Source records
○ ○ ○ ○ ○ ○ ○

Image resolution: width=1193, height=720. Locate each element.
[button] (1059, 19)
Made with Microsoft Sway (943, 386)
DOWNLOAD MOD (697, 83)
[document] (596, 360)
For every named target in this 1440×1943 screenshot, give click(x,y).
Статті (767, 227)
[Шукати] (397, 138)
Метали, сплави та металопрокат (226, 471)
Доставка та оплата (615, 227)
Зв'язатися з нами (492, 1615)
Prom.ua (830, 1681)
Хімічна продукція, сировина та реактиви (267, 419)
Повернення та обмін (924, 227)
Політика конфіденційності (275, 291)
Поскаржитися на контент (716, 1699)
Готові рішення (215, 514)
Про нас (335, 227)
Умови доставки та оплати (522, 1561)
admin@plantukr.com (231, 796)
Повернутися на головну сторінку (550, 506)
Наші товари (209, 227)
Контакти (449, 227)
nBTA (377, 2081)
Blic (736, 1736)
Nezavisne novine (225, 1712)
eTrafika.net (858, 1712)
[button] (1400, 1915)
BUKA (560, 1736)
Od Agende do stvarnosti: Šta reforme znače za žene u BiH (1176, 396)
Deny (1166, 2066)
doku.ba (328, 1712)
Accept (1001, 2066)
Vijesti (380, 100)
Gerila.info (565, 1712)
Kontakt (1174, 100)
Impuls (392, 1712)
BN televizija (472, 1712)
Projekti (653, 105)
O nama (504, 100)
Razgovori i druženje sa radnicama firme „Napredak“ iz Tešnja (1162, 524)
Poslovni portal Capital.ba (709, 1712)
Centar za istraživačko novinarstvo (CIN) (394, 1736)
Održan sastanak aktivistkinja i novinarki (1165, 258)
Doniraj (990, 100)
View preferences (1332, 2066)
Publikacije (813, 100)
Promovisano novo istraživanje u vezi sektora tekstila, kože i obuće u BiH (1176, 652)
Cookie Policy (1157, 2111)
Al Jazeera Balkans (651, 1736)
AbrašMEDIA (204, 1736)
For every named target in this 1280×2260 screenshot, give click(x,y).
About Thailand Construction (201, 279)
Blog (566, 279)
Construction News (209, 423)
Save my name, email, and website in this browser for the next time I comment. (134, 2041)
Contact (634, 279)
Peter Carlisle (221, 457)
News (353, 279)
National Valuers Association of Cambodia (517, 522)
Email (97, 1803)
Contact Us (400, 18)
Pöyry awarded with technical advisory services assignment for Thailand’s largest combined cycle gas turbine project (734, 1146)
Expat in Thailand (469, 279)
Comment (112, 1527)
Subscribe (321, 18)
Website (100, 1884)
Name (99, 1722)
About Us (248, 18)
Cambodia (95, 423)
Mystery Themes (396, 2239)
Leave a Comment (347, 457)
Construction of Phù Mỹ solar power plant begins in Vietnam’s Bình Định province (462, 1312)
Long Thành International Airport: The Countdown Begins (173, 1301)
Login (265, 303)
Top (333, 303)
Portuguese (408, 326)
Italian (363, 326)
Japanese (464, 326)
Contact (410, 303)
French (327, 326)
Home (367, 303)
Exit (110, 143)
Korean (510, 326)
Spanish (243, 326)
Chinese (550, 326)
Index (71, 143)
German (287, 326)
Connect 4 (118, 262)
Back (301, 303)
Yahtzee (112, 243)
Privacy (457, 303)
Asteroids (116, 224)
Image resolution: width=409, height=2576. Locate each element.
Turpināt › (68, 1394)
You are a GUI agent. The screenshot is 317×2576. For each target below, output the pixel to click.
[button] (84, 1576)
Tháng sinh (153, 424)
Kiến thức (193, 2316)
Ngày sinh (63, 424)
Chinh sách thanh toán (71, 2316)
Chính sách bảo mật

○ ○ ○ ○ ○ ○ ○

> **Instructions for the task**
Return all the records above word for word, line by line, with nothing changed.

> **Reply**
Image resolution: width=1193, height=720. Locate each element.
[button] (1059, 19)
Made with Microsoft Sway (943, 386)
DOWNLOAD MOD (697, 83)
[document] (596, 360)
For every named target in this 1440×1943 screenshot, give click(x,y).
Статті (767, 227)
[Шукати] (397, 138)
Метали, сплави та металопрокат (226, 471)
Доставка та оплата (615, 227)
Зв'язатися з нами (492, 1615)
Prom.ua (830, 1681)
Хімічна продукція, сировина та реактиви (267, 419)
Повернення та обмін (924, 227)
Політика конфіденційності (275, 291)
Поскаржитися на контент (716, 1699)
Готові рішення (215, 514)
Про нас (335, 227)
Умови доставки та оплати (522, 1561)
admin@plantukr.com (231, 796)
Повернутися на головну сторінку (550, 506)
Наші товари (209, 227)
Контакти (449, 227)
nBTA (377, 2081)
Blic (736, 1736)
Nezavisne novine (225, 1712)
eTrafika.net (858, 1712)
[button] (1400, 1915)
BUKA (560, 1736)
Od Agende do stvarnosti: Šta reforme znače za žene u BiH (1176, 396)
Deny (1166, 2066)
doku.ba (328, 1712)
Accept (1001, 2066)
Vijesti (380, 100)
Gerila.info (565, 1712)
Kontakt (1174, 100)
Impuls (392, 1712)
BN televizija (472, 1712)
Projekti (653, 105)
O nama (504, 100)
Razgovori i druženje sa radnicama firme „Napredak“ iz Tešnja (1162, 524)
Poslovni portal Capital.ba (709, 1712)
Centar za istraživačko novinarstvo (CIN) (394, 1736)
Održan sastanak aktivistkinja i novinarki (1165, 258)
Doniraj (990, 100)
View preferences (1332, 2066)
Publikacije (813, 100)
Promovisano novo istraživanje u vezi sektora tekstila, kože i obuće u BiH (1176, 652)
Cookie Policy (1157, 2111)
Al Jazeera Balkans (651, 1736)
AbrašMEDIA (204, 1736)
For every named target in this 1280×2260 screenshot, give click(x,y).
About Thailand Construction (201, 279)
Blog (566, 279)
Construction News (209, 423)
Save my name, email, and website in this browser for the next time I comment. (134, 2041)
Contact (634, 279)
Peter Carlisle (221, 457)
News (353, 279)
National Valuers Association of Cambodia (517, 522)
Email (97, 1803)
Contact Us (400, 18)
Pöyry awarded with technical advisory services assignment for Thailand’s largest combined cycle gas turbine project (734, 1146)
Expat in Thailand (469, 279)
Comment (112, 1527)
Subscribe (321, 18)
Website (100, 1884)
Name (99, 1722)
About Us (248, 18)
Cambodia (95, 423)
Mystery Themes (396, 2239)
Leave a Comment (347, 457)
Construction of Phù Mỹ solar power plant begins in Vietnam’s Bình Định province (462, 1312)
Long Thành International Airport: The Countdown Begins (173, 1301)
Login (265, 303)
Top (333, 303)
Portuguese (408, 326)
Italian (363, 326)
Japanese (464, 326)
Contact (410, 303)
French (327, 326)
Home (367, 303)
Exit (110, 143)
Korean (510, 326)
Spanish (243, 326)
Chinese (550, 326)
Index (71, 143)
German (287, 326)
Connect 4 (118, 262)
Back (301, 303)
Yahtzee (112, 243)
Privacy (457, 303)
Asteroids (116, 224)
Image resolution: width=409, height=2576. Locate each element.
Turpināt › (68, 1394)
You are a GUI agent. The screenshot is 317×2576. For each target below, output the pixel to click.
[button] (84, 1576)
Tháng sinh (153, 424)
Kiến thức (193, 2316)
Ngày sinh (63, 424)
Chinh sách thanh toán (71, 2316)
Chính sách bảo mật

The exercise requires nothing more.